合戦浮世絵
つきおかよしとし さく「やしまだいがっせんのず」 月岡芳年 作「矢嶋大合戦之図」 - 刀剣ワールド

本合戦浮世絵は、題に「矢嶋大合戦」とありますが、題材は「源平合戦」の最後に行われた「壇ノ浦の戦い」。
右奥には源平両軍の船戦を、手前中央と左には源平代表の2人を描きます。左は、平清盛の娘で安徳天皇の母・建礼門院(平徳子)。船の幕に平氏の揚羽蝶紋(あげはちょうもん)が、帳(とばり)に皇室の桐紋が表されます。中央の、建礼門院と対面する武者は源義経。源氏の竜胆紋(りんどうもん)をあしらった直垂と赤糸威の甲冑を着る姿は、同じ月岡芳年作「源平矢嶋大合戦之図」での源義経と共通します。
兜にV字形の鍬形と獅子の頭立が付くこの甲冑は、「集古十種」甲冑の部の最初に掲載される「源義経の大鎧」を引用したもの。「集古十種」掲載の当該甲冑を登場させた表現からは、様々な資料を駆使して作品に説得力を持たせようとした月岡芳年の工夫がうかがえます。
源義経は、源平合戦後に兄の源頼朝と関係が悪化。各地を転々と逃れ、最期は陸奥の平泉で自害しました。建礼門院も、父の平清盛を背後に高倉天皇の后となりますが、源平の争いに巻き込まれて我が子の安徳天皇や平家一門の多くを失い、京都大原の寂光院で余生を過ごしました。

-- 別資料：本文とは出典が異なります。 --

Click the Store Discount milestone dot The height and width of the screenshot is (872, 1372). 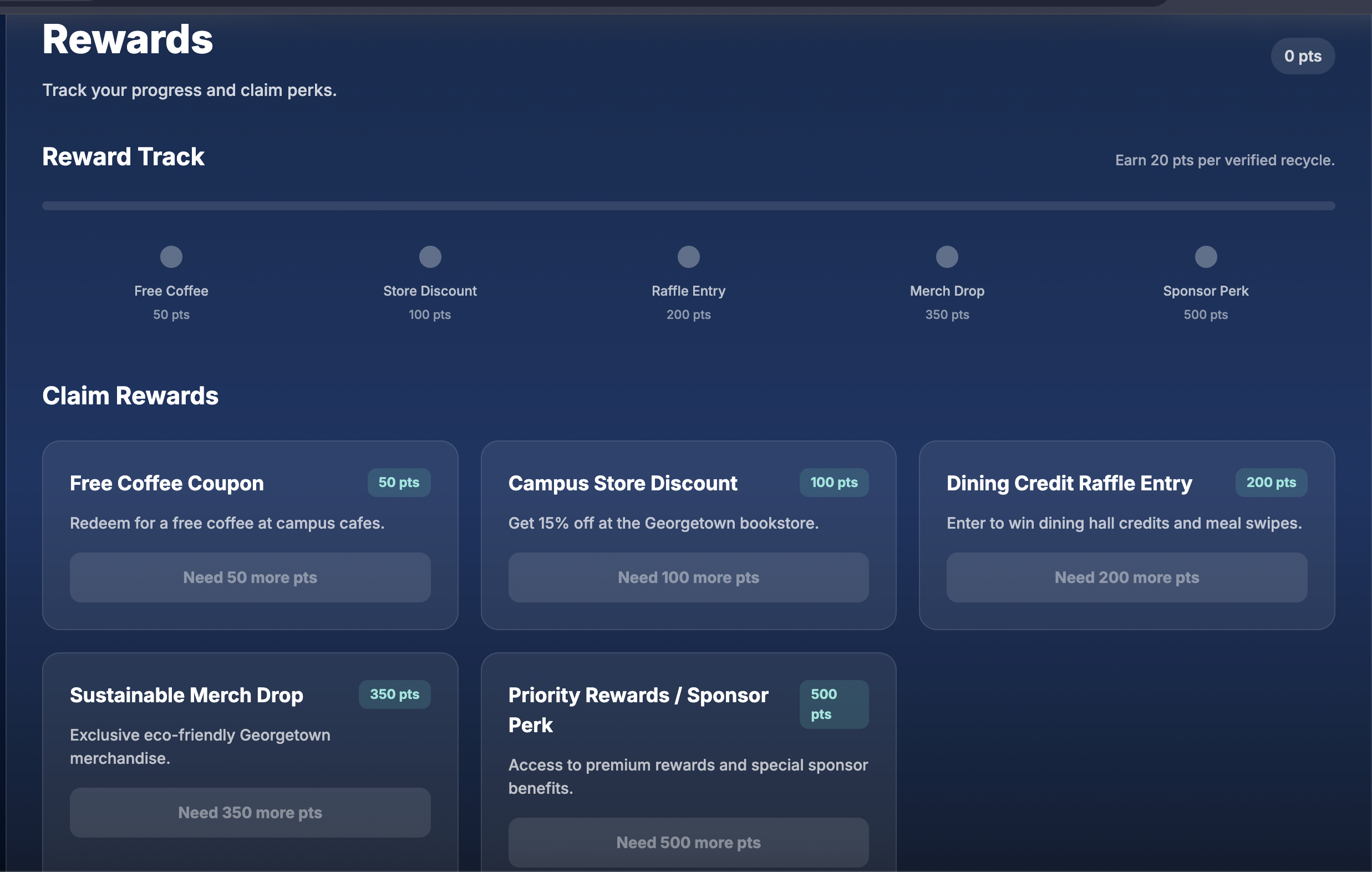click(x=430, y=256)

源義経と建礼門院が直接会った史実は確認できませんが、激動の生涯を送った2人には注目が集まり、源義経と建礼門院が男女の関係を結んだとするスキャンダラスな逸話も生まれました。本浮世絵は、この話を知る人が鑑賞すれば「平家物語」の筋書きにとどまらず、その後の刺激的な展開の想像をもかき立てられる一面もはらんでいます。